Lenti: Termas y un hotel práctico
En Lenti, a solo 150 metros de las termas abiertas todo el año y junto al camping, el Denis Hotel y su restaurante son una base perfecta para quienes buscan relajarse en el balneario. Abierto todo el año, ofrece cocina reconocida, habitaciones cómodas y un salón de eventos ideal tanto para celebraciones familiares como para reuniones si decides combinar relajación y trabajo.
Un toque medieval en el valle de Kerka
También en Lenti, el valle de Kerka aporta un halo de fantasía a la rutina. Piensa en un alojamiento tipo “comodidad imperial”, habitaciones acogedoras, asados, una pequeña carta de vinos regionales y una atmósfera que invita a dejarse llevar por el romanticismo medieval. Más travieso que solemne, es la escapada ideal cuando necesitas desconectar del móvil y del mundo moderno.

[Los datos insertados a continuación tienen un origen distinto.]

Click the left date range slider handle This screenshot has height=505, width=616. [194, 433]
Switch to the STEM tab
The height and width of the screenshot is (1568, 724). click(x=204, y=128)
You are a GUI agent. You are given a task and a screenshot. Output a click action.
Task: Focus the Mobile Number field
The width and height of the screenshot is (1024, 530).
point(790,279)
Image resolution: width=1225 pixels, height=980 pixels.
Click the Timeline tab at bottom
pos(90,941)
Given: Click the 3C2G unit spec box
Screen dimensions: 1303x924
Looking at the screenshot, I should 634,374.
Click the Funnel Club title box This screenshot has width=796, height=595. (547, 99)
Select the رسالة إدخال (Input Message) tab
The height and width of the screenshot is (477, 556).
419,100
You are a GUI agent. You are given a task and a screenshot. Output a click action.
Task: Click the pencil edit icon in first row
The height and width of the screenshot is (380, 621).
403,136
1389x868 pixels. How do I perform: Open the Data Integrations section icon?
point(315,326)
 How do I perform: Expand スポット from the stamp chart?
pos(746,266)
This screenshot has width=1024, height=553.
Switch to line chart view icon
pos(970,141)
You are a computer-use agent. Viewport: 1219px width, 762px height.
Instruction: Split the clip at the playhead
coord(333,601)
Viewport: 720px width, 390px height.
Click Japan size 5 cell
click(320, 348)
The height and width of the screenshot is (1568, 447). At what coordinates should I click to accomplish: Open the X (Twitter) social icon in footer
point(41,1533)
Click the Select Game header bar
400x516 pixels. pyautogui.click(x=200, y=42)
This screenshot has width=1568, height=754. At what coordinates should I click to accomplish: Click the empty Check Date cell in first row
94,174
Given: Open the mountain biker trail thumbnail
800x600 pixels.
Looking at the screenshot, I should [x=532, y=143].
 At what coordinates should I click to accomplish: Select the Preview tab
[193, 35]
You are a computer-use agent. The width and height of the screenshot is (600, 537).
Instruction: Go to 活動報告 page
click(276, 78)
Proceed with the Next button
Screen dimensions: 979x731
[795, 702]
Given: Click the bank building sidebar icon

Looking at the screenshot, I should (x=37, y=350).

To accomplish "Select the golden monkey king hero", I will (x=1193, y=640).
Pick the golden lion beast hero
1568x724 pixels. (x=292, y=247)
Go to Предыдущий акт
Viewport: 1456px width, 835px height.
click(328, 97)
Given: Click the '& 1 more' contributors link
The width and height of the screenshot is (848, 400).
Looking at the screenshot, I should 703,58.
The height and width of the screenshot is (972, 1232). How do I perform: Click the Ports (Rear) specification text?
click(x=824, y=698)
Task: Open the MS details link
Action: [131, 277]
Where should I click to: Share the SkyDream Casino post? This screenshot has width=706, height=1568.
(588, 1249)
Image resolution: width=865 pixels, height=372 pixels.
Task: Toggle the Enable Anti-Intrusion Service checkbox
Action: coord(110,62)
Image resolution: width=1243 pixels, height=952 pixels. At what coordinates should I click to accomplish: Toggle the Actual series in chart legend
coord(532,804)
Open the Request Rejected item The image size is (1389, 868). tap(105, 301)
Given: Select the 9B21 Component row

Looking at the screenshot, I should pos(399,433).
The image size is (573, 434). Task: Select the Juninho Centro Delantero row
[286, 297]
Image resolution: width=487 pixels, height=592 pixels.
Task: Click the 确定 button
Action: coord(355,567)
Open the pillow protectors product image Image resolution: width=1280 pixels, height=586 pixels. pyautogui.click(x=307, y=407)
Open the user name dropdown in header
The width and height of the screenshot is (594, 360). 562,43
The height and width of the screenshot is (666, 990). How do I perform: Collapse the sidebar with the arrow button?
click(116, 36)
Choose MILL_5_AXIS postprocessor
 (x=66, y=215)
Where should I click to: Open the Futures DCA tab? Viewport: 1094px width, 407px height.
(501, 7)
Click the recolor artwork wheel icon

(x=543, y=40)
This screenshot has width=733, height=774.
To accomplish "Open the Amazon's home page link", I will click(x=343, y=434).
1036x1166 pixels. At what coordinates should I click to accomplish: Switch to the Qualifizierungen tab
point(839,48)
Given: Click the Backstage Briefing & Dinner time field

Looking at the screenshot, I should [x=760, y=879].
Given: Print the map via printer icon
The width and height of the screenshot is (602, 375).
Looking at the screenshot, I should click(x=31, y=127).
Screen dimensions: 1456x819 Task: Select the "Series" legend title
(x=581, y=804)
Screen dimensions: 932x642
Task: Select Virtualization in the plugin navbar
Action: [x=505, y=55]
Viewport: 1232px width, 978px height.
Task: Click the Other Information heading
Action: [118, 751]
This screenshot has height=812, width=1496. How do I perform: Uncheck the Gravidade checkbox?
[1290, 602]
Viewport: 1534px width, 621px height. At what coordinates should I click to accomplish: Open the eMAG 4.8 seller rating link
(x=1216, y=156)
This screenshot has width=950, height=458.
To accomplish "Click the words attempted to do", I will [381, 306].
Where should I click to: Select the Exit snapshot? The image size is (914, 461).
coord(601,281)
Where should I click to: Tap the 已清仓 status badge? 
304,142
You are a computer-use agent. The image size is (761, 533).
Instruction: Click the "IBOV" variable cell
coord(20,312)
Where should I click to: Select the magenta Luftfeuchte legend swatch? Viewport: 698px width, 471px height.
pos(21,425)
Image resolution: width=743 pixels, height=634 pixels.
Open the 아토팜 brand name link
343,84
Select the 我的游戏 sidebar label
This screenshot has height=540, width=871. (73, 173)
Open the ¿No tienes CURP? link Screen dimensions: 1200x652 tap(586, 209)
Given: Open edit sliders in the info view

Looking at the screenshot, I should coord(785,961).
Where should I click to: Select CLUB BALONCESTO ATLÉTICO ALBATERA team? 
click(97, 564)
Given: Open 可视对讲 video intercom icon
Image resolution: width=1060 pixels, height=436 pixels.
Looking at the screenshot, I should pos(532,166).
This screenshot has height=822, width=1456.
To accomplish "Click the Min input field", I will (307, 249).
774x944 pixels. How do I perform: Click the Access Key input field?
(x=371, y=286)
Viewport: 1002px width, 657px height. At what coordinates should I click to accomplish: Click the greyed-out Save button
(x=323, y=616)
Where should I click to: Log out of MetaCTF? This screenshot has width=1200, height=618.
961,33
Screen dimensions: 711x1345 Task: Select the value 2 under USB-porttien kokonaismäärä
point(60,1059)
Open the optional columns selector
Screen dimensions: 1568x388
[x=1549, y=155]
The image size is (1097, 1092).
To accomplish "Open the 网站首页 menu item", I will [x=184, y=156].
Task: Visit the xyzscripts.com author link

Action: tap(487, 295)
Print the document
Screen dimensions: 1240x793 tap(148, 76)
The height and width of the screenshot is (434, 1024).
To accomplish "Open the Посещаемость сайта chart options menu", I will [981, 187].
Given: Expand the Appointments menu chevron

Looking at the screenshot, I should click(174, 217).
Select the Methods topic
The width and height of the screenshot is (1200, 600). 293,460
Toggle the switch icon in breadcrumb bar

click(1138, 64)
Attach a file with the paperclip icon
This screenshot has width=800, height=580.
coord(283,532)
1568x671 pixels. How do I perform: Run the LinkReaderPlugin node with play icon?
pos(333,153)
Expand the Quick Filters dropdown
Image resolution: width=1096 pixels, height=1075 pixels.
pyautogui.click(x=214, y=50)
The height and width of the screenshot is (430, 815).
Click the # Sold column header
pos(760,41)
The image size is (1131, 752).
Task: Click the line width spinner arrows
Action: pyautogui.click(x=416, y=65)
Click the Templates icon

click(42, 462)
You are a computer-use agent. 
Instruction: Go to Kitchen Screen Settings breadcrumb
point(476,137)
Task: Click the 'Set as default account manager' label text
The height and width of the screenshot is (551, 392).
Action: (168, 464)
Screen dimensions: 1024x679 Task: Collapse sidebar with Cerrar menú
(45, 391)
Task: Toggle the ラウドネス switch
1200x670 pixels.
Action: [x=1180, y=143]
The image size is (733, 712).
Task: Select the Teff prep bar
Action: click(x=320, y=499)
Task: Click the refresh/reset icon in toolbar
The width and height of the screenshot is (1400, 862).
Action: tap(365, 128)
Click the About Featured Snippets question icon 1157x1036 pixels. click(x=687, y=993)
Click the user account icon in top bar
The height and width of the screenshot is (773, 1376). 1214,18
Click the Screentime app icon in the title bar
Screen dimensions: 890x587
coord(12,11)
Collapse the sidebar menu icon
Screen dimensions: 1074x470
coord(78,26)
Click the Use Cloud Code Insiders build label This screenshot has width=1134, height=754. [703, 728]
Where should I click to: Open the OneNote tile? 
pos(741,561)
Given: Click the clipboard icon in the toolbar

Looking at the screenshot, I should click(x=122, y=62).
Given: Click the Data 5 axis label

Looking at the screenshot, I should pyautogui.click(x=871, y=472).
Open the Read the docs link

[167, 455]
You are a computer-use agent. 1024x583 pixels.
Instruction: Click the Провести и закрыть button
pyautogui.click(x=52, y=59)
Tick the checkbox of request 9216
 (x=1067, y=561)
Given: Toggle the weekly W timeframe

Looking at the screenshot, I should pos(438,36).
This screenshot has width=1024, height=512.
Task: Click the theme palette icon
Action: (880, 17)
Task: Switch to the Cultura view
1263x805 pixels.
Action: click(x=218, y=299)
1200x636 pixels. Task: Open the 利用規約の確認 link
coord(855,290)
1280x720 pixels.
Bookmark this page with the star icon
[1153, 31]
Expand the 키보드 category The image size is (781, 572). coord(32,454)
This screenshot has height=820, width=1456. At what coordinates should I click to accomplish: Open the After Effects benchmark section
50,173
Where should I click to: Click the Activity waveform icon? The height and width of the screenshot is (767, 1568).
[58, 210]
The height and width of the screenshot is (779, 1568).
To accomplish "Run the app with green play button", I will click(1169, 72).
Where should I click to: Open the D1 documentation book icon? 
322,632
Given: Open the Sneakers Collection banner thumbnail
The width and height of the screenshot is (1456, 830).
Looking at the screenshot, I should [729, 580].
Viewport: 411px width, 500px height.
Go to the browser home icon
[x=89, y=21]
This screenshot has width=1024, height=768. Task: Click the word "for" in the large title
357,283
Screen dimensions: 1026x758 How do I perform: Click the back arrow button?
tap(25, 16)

Cocina local, sabor actual
Si buscas los clásicos del condado de Zala pero también confort internacional, la propuesta de restaurante y pensión local cumple con nota. Hay dos posibilidades de alojamiento: el Edificio A, la pensión original sobre el restaurante, con baño privado, ducha, secador de pelo y aire acondicionado en cada habitación. Además, hay un cuarto adaptado para personas con movilidad reducida. Es el sitio perfecto donde acompañar un plato de dödölle con propuestas más modernas y rematar la noche subiendo a descansar.
Un dulce alto en Letenye
En Letenye, la confitería del centro es una pausa con encanto. Fácil de encontrar tanto en coche como en transporte público, está hecha para cafés rápidos o charlas largas. El interior resulta acogedor; en la terraza sombreada, rodeada de adelfas, es fácil perderse entre pasteles, helados, cafés especiales, tés de hoja suelta o smoothies de fruta recién hechos.
Viñedos con vistas sobre Lenti
En lo alto de la colina de viñedos y vacaciones de Lenti, una casa de huéspedes familiar se centra en los básicos, pero bien hechos. El objetivo es sencillo: que tu estancia sea tan agradable que quieras volver incluso antes de irte. Es una promesa pequeña pero Zala suele cumplirla—trato cercano, servicio sincero y unas vistas que casi hablan por sí solas.
Auténtico sabor de carretera cerca de Zalaegerszeg
Una csárda, o posada tradicional con habitaciones, en Bocfölde—apenas 3 kilómetros de Zalaegerszeg—es el epicentro de la hospitalidad auténtica de las colinas de Zala. Sencilla y familiar, es el tipo de sitio donde llegas con hambre y te vas pensando cuándo volverás; lo ideal es que aproveches para hacer coincidir la visita con el próximo baile, cata o evento invernal en Csömödér.